Total urinary 11-nor-9-carboxy-tetrahydrocannabinol (THCCOOH) concentrations are generally reported following cannabis administration. Few data are available for glucuronide and minor cannabinoid metabolite concentrations.
All urine specimens from 11 frequent and 9 occasional cannabis users were analyzed for 11 cannabinoids for up to 85 h by LC-MS-MS following controlled smoked, vaporized or oral 50.6 mg Δ9-tetrahydrocannabinol (THC) in a randomized, placebo-controlled, within-subject dosing design.
No cannabidiol, cannabinol, cannabigerol, tetrahydrocannabivarin (THCV), THC, 11-OH-THC, Δ9-tetrahydrocannabinolic acid were detected in urine. Median THCCOOH-glucuronide maximum concentrations (Cmax) following smoked, vaporized and oral routes were 68.0, 26.7 and 360 μg/L for occasional and 378, 248 and 485 μg/L for frequent users, respectively. Median time to specific-gravity normalized Cmax (Tmax) was 5.1-7.9 h for all routes and all users. Median Cmax for THCCOOH, THC-glucuronide and 11-nor-9-carboxy-Δ9-THCV (THCVCOOH) were less than 7.5% of THCCOOH-glucuronide Cmax concentrations. Only THC-glucuronide mean Tmax differed between routes and groups, and was often present only in occasional users’ first urine void. Multiple THCCOOH-glucuronide and THCCOOH peaks were observed. We also evaluated these urinary data with published models for determining recency of cannabis use.

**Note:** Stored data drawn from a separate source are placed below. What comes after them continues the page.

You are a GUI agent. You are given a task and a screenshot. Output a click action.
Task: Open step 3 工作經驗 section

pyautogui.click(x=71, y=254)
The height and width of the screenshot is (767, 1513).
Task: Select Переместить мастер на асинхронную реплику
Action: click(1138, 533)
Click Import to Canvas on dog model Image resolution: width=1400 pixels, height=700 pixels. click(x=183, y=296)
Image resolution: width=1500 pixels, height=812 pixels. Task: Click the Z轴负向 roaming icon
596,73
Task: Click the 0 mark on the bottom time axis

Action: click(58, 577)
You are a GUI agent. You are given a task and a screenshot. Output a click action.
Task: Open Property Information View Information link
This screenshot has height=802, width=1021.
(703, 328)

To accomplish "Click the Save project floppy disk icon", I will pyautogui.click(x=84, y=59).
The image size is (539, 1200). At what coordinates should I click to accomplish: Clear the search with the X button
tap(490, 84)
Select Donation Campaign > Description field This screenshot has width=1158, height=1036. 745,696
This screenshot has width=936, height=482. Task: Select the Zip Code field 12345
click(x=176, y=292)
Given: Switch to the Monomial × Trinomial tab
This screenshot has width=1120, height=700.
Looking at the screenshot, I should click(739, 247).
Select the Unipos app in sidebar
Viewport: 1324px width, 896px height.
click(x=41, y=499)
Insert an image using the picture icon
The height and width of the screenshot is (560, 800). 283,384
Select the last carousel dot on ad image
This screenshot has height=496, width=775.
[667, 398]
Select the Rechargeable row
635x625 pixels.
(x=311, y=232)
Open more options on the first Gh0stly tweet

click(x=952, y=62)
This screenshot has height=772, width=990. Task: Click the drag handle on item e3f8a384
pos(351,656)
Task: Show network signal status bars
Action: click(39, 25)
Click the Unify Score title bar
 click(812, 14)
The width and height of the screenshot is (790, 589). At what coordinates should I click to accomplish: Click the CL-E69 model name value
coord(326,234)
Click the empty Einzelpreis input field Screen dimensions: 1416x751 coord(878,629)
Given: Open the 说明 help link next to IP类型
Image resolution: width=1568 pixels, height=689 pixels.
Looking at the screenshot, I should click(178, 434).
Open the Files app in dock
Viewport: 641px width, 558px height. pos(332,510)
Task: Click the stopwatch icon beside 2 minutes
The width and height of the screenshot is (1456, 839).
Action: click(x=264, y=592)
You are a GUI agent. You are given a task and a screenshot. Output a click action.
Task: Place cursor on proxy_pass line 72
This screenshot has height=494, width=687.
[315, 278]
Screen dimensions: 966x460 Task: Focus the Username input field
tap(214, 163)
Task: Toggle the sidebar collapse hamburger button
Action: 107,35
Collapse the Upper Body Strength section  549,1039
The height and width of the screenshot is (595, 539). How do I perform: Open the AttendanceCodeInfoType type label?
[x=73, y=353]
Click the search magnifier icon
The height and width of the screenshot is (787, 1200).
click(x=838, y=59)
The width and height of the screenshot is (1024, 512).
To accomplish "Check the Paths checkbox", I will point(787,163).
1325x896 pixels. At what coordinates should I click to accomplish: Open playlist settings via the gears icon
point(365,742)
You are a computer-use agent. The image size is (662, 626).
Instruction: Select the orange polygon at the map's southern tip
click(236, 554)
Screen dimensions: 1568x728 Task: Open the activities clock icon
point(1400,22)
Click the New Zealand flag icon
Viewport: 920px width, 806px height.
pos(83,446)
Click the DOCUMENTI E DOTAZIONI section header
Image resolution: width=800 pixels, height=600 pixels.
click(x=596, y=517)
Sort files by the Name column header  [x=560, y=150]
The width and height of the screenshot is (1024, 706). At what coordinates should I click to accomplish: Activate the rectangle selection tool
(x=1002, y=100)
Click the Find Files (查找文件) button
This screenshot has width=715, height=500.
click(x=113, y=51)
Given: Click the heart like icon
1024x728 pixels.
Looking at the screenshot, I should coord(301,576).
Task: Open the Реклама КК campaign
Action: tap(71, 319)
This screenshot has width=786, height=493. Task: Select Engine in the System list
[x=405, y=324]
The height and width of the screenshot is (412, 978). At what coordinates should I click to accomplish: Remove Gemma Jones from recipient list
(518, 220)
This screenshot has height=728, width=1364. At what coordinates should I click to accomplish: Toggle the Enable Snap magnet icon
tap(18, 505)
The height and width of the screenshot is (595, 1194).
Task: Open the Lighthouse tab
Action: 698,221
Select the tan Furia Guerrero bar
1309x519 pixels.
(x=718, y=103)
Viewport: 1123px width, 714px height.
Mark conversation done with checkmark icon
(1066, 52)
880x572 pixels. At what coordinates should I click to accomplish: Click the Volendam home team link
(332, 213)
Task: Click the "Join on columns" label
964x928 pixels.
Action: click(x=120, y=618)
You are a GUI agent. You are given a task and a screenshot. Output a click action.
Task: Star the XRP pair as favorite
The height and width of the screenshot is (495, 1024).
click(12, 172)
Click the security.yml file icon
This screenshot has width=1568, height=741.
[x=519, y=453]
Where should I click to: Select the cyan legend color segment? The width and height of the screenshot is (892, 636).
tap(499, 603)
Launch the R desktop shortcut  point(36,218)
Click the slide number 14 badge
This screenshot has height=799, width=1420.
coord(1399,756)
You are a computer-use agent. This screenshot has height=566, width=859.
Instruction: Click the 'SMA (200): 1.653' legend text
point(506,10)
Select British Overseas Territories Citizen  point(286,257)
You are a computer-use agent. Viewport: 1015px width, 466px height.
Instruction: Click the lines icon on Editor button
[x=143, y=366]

These urinary cannabinoid marker concentrations from occasional and frequent cannabis users following three routes of administration provide a scientific database to assess single urine concentrations in cannabis monitoring programs. New target analytes (CBD, CBN, CBG, THCV and phase II metabolites) were not found in urine. The results are important to officials in drug treatment, workplace and criminal justice drug monitoring programs, as well as policy makers with responsibility for cannabis regulations.